TechVancouver came back last week with a new line up of engaging and influential speakers sharing their ideas on following your own passion, motivating teams, and creating passion among employees. Hosted at the Rise HQ, it drew over 160 tech sector professionals, including a number of founders and investors.

“The most important thing to understand with employees, is that everyone wants control in their lives. I don’t think anyone grew up wanting to be an executive assistant.”

Kenshi Arasaki from A Thinking Ape, a mobile gaming company, talked about the importance of being frugal in a new startup venture. Outlining his experience in Silicon Valley — where he was able to take his startup from the worst of circumstances to success — he credits his turnaround to his ability to keep his costs low and still operate even when times were tough. “When your company is cheap to operate, it becomes a lot harder to kill, and like in the back alleys of Gastown, it becomes an invincible cockroach.”

That said, companies still need to be able to throw the right resources at hiring talent. “There are some things you should not take shortcuts on, especially anything that’s going to allow your business to grow. It is always necessary to invest in good people.”

Following Arasaki was Jonathan Bixby from Stanley Park Ventures, a startup studio in Vancouver, who offers tips and tricks to keeping the passion alive in employees. He gives two key points; “Firstly, the most important thing to understand with employees, is that everyone wants control in their lives. I don’t think anyone grew up wanting to be an executive assistant. Everyone wants to be happy and in control of their lives, and so as an employer, you have to understand that control is the heart of passion.”

He follows this idea with a practical trick that he has used to motivate and stir up passion within his employees. “Get a Google spreadsheet, write down all your employee’s names and find out something cool about them that they are passionate about — it could be that they love Coldplay, they love a particular restaurant, or they love travel. Find a way every 365 days, as the CEO or boss of your business, to surprise them with something that they are passionate about. Don’t ask them what they are passionate about. Actually take the time and learn about them. I don’t care if you are 500 people, find out what that person is passionate about and go and surprise them with that passion.”

Mona Akhavi from Sidebuy added tips on using the passions and perspectives of her customers to create a successful product. “Have a picture of what you want your product to be, but have that conversation with your customer. Build the minimum that you can that is absolutely valuable to your customer and get their feedback. Don’t sway around with a new trend.”

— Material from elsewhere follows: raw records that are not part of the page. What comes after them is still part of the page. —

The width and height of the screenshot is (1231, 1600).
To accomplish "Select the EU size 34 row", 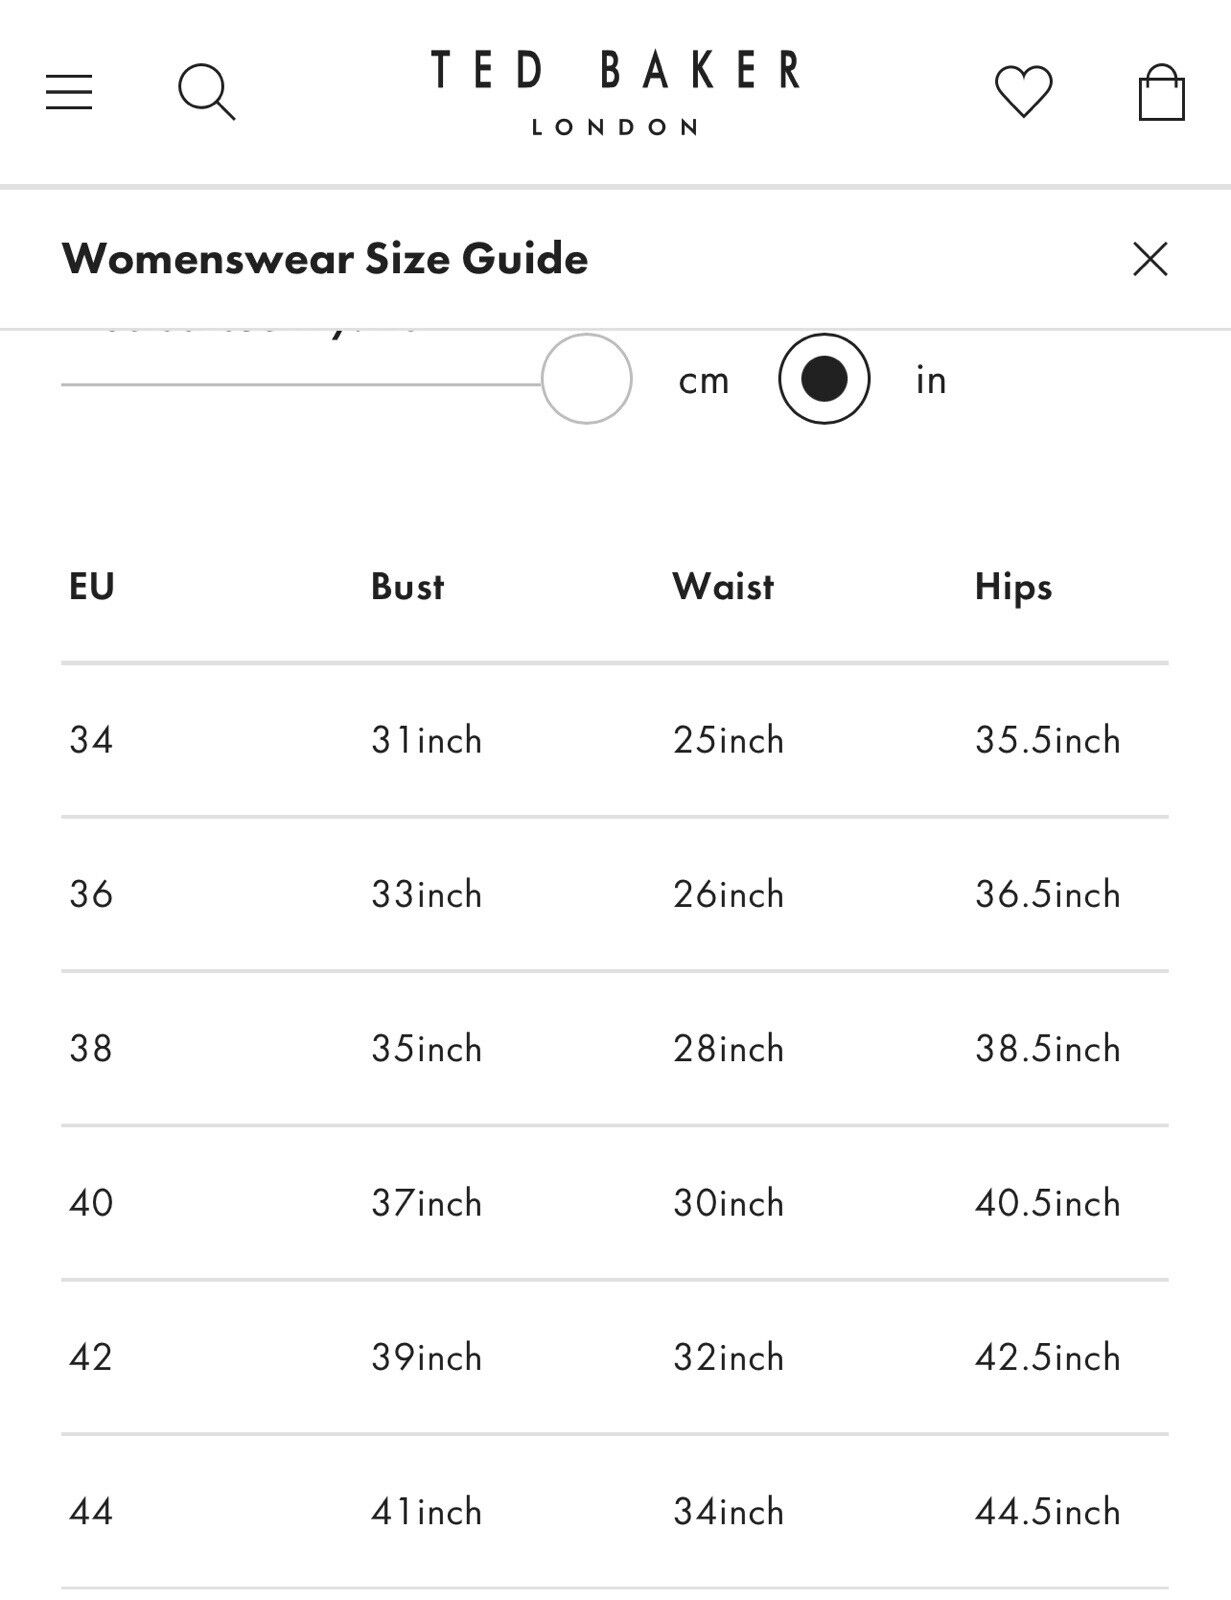I will click(x=615, y=740).
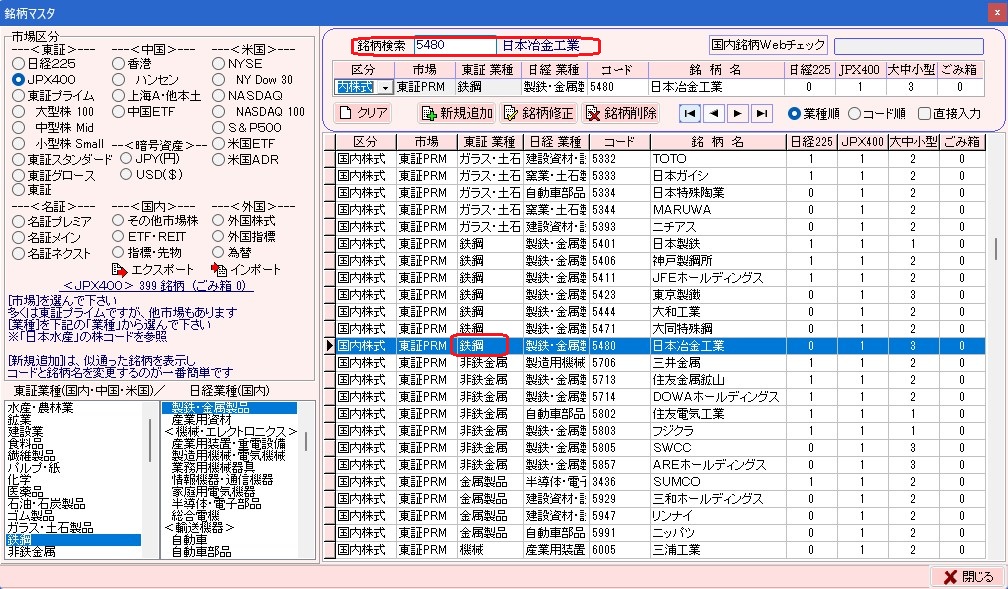1008x589 pixels.
Task: Pick 自動車 from the 日経業種 list
Action: [189, 539]
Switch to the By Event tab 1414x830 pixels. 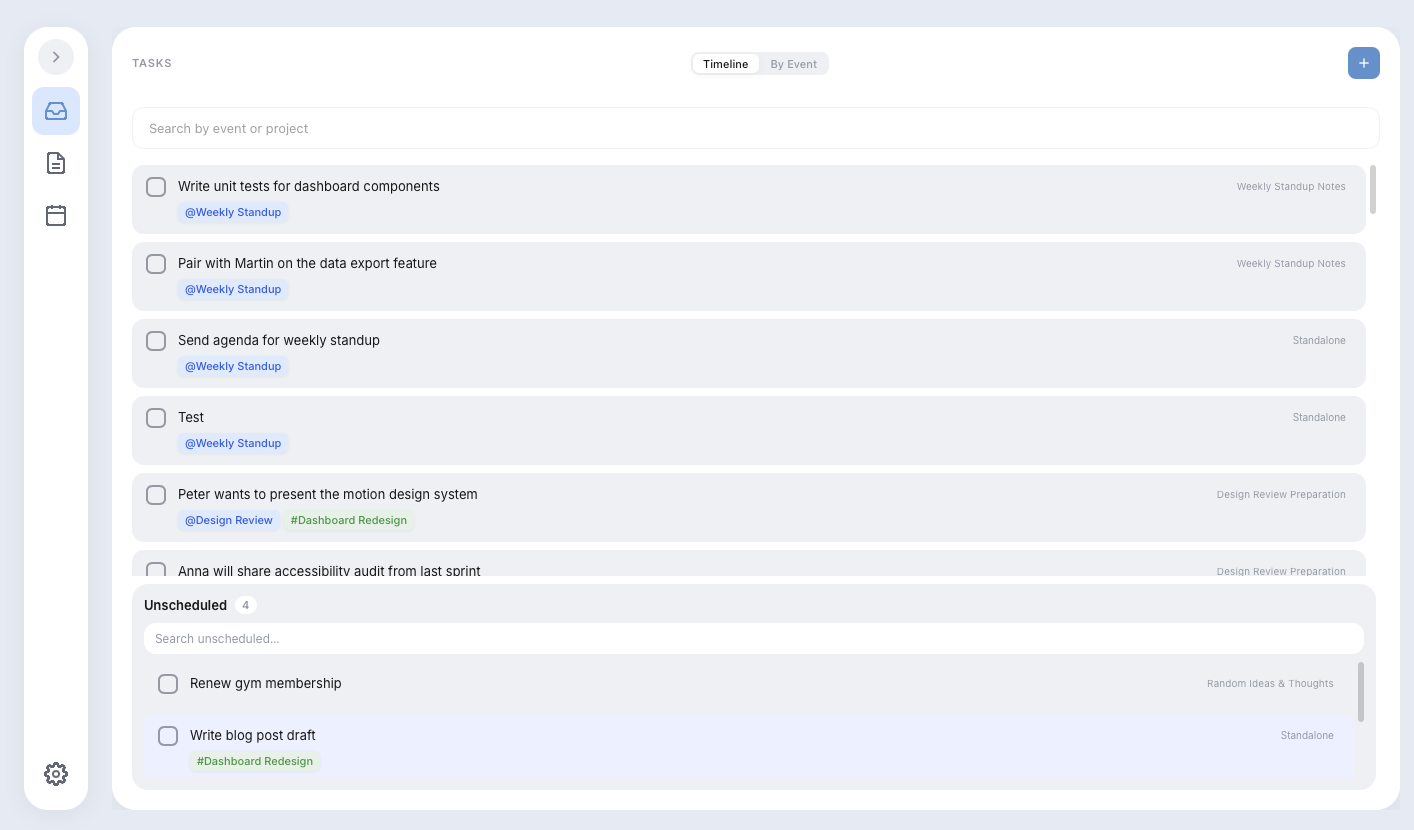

Closing the night out, Andrew Reid from Vision Critical, a cloud-based customer intelligence platform, spoke about the importance of faking it ’til you make it, and truly believing in your product and your team to deliver those expectations. “Originally, I would only describe what the product was, and I would always find myself a little behind. But some of the best advice I received was that if you believe in your team and you believe in the velocity of what you are going to do, it’s okay to be marketing slightly ahead of where your product is.”


Charis Whitbourne

Charis Whitbourne is a PR practitioner and writer keen on discovering all that technology has to offer.